::: Dataset excerpts

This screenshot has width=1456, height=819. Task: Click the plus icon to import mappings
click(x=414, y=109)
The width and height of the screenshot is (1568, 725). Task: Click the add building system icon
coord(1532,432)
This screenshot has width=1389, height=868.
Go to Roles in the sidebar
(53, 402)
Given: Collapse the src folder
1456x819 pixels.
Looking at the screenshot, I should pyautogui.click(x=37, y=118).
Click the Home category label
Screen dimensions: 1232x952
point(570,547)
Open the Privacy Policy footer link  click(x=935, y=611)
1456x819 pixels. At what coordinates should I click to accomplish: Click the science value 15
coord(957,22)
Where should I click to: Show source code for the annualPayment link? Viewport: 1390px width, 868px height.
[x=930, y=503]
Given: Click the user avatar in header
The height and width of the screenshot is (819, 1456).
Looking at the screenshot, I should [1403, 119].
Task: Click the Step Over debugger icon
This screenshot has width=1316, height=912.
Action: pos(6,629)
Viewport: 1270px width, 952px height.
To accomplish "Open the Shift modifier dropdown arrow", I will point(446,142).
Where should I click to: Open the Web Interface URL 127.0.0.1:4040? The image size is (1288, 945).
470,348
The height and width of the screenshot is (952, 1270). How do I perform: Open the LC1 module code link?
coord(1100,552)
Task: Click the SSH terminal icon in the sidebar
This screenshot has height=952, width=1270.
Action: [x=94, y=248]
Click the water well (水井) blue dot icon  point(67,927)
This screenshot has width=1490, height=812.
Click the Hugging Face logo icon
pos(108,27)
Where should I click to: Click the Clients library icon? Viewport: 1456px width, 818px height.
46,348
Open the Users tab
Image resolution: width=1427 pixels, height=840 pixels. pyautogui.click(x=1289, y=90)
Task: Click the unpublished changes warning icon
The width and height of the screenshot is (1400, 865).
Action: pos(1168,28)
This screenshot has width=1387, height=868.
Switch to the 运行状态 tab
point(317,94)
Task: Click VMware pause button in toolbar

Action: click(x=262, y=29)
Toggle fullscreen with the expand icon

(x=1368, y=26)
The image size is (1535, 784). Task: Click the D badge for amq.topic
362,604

::::::

Set the data above down again in full, exactly as it reads.

This screenshot has width=1456, height=819. Task: Click the plus icon to import mappings
click(x=414, y=109)
The width and height of the screenshot is (1568, 725). Task: Click the add building system icon
coord(1532,432)
This screenshot has width=1389, height=868.
Go to Roles in the sidebar
(53, 402)
Given: Collapse the src folder
1456x819 pixels.
Looking at the screenshot, I should pyautogui.click(x=37, y=118).
Click the Home category label
Screen dimensions: 1232x952
point(570,547)
Open the Privacy Policy footer link  click(x=935, y=611)
1456x819 pixels. At what coordinates should I click to accomplish: Click the science value 15
coord(957,22)
Where should I click to: Show source code for the annualPayment link? Viewport: 1390px width, 868px height.
[x=930, y=503]
Given: Click the user avatar in header
The height and width of the screenshot is (819, 1456).
Looking at the screenshot, I should [1403, 119].
Task: Click the Step Over debugger icon
This screenshot has width=1316, height=912.
Action: pos(6,629)
Viewport: 1270px width, 952px height.
To accomplish "Open the Shift modifier dropdown arrow", I will point(446,142).
Where should I click to: Open the Web Interface URL 127.0.0.1:4040? The image size is (1288, 945).
470,348
The height and width of the screenshot is (952, 1270). How do I perform: Open the LC1 module code link?
coord(1100,552)
Task: Click the SSH terminal icon in the sidebar
This screenshot has height=952, width=1270.
Action: [x=94, y=248]
Click the water well (水井) blue dot icon  point(67,927)
This screenshot has width=1490, height=812.
Click the Hugging Face logo icon
pos(108,27)
Where should I click to: Click the Clients library icon? Viewport: 1456px width, 818px height.
46,348
Open the Users tab
Image resolution: width=1427 pixels, height=840 pixels. pyautogui.click(x=1289, y=90)
Task: Click the unpublished changes warning icon
The width and height of the screenshot is (1400, 865).
Action: pos(1168,28)
This screenshot has width=1387, height=868.
Switch to the 运行状态 tab
point(317,94)
Task: Click VMware pause button in toolbar

Action: click(x=262, y=29)
Toggle fullscreen with the expand icon

(x=1368, y=26)
The image size is (1535, 784). Task: Click the D badge for amq.topic
362,604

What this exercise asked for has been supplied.